Goal of the exercise:
Copy, word for word, the lines of the entries below between the one with "CBSE Class 9 - Malayalam" and the one with "Home Science (68, 655)", inclusive, and leave out everything else.

Data shown:

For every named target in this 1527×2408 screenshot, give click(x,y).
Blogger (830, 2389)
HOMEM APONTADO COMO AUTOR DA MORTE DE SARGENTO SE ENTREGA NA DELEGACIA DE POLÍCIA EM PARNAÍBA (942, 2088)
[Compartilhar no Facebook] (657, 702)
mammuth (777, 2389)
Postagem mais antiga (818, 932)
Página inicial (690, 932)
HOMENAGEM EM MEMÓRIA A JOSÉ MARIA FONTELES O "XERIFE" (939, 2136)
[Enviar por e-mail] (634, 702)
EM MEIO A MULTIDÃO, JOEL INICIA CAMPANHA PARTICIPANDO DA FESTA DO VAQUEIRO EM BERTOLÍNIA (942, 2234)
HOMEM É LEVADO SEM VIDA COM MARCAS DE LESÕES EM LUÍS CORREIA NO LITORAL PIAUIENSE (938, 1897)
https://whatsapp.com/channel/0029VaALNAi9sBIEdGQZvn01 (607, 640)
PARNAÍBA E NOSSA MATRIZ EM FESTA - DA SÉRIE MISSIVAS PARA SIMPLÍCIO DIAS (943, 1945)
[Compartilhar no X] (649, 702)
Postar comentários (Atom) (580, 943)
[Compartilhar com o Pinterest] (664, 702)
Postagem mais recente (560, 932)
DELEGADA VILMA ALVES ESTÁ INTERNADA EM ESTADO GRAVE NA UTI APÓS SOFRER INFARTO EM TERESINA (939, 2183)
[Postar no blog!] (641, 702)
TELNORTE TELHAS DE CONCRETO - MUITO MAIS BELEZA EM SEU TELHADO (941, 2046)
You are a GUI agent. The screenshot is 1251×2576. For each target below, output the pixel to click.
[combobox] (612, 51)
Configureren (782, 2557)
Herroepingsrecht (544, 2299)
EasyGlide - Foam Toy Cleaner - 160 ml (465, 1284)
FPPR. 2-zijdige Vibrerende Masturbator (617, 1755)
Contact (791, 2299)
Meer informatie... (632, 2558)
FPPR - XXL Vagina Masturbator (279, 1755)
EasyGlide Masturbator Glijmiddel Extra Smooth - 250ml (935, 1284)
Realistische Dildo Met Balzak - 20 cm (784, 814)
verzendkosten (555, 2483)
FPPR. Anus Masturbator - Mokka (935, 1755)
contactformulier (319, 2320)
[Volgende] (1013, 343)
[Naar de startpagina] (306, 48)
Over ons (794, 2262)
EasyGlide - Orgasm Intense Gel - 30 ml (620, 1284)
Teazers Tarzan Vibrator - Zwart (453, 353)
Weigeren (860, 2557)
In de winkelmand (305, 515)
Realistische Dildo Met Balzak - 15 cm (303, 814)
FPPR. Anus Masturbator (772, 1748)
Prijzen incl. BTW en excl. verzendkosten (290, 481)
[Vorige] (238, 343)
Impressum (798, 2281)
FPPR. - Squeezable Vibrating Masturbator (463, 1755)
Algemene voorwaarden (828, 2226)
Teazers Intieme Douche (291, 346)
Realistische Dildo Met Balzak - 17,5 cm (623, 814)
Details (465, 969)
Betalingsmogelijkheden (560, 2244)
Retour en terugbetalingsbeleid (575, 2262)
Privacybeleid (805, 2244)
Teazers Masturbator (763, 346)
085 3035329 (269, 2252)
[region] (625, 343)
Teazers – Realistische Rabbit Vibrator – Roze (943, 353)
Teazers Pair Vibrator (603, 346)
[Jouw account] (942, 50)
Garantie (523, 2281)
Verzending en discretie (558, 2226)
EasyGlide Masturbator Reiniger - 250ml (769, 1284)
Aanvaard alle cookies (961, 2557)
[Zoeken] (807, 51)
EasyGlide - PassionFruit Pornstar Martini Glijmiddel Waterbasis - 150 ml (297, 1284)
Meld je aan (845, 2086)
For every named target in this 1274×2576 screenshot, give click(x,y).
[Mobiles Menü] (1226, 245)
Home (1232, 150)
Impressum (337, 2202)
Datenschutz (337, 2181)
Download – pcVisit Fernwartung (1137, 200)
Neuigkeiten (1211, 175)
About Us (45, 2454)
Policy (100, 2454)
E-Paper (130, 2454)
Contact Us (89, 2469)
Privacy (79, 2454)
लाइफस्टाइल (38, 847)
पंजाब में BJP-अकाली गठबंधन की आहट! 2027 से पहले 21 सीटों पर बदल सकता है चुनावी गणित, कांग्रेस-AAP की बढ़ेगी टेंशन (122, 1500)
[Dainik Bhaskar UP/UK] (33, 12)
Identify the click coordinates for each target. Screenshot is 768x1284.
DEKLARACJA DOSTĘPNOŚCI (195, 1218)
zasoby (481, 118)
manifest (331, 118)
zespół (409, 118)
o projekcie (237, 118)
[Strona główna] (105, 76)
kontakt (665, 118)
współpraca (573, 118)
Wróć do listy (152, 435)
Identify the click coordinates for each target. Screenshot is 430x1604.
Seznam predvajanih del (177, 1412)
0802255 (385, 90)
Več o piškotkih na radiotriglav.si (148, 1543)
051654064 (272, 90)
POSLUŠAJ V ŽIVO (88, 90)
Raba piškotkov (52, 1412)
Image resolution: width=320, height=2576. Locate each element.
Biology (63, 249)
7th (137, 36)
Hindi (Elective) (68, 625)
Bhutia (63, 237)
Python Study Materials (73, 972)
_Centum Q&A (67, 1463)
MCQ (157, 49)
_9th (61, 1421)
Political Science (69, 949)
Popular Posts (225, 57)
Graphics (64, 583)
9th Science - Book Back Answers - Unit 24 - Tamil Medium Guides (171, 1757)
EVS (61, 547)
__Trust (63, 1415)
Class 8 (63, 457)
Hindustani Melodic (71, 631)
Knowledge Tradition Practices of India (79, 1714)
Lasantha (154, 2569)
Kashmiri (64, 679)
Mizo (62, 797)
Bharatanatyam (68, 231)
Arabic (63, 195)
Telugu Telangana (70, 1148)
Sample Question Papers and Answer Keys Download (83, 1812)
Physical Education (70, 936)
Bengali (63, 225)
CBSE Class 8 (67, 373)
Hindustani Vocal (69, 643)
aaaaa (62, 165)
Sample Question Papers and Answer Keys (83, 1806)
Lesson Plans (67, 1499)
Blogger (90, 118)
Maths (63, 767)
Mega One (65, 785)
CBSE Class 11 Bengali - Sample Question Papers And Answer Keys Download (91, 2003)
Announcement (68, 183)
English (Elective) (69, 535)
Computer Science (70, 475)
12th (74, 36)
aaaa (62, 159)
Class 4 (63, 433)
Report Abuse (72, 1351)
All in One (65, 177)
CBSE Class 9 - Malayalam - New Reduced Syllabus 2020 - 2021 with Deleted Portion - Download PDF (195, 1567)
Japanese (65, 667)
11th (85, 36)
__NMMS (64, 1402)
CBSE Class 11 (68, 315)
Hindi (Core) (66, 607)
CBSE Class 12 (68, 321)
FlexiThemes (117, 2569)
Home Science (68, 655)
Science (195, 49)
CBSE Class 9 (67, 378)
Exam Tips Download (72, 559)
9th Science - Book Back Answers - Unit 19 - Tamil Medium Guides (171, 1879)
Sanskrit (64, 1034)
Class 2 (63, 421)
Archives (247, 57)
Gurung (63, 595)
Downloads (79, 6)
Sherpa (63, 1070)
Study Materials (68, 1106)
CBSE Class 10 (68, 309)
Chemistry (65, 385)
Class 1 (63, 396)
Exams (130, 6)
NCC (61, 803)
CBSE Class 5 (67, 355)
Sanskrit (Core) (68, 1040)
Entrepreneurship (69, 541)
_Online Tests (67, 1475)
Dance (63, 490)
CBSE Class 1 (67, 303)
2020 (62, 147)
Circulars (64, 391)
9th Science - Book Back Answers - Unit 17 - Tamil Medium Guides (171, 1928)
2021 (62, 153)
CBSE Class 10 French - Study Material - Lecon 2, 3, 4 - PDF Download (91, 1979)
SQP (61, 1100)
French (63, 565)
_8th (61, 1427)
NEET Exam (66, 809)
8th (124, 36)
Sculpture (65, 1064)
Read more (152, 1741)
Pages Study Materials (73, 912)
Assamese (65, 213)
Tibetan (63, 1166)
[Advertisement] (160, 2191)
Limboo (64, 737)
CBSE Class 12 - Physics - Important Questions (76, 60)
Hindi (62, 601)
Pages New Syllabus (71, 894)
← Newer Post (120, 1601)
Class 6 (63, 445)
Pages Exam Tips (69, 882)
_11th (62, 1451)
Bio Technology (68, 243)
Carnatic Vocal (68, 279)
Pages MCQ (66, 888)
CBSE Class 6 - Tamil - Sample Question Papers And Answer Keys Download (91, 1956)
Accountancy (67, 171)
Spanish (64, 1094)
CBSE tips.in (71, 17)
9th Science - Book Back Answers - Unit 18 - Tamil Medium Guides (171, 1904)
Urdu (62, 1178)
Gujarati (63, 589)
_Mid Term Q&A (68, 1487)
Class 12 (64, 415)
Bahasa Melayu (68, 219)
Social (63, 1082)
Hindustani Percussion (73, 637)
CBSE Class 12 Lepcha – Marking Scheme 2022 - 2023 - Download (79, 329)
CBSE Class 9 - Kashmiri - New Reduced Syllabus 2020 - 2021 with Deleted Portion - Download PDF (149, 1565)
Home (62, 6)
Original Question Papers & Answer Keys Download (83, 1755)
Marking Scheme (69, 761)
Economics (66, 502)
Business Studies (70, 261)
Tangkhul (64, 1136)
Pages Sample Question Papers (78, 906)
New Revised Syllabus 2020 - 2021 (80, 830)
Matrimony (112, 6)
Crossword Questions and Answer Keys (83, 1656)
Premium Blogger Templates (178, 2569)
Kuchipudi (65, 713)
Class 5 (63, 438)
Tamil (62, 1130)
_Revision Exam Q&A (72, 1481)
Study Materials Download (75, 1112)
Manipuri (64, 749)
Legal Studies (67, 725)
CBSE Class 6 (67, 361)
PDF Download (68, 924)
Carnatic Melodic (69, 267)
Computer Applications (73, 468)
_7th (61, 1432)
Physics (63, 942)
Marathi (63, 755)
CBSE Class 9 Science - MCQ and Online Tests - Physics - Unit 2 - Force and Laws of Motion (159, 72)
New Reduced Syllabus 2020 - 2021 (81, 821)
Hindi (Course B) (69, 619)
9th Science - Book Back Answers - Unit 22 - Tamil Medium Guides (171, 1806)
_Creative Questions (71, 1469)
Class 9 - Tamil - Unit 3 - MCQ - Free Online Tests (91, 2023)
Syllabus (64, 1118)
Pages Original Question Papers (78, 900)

Output of the exercise:
CBSE Class 9 - Malayalam - New Reduced Syllabus 2020 - 2021 with Deleted Portion - Download PDF (195, 1567)
Japanese (65, 667)
11th (85, 36)
__NMMS (64, 1402)
CBSE Class 11 (68, 315)
Hindi (Core) (66, 607)
CBSE Class 12 (68, 321)
FlexiThemes (117, 2569)
Home Science (68, 655)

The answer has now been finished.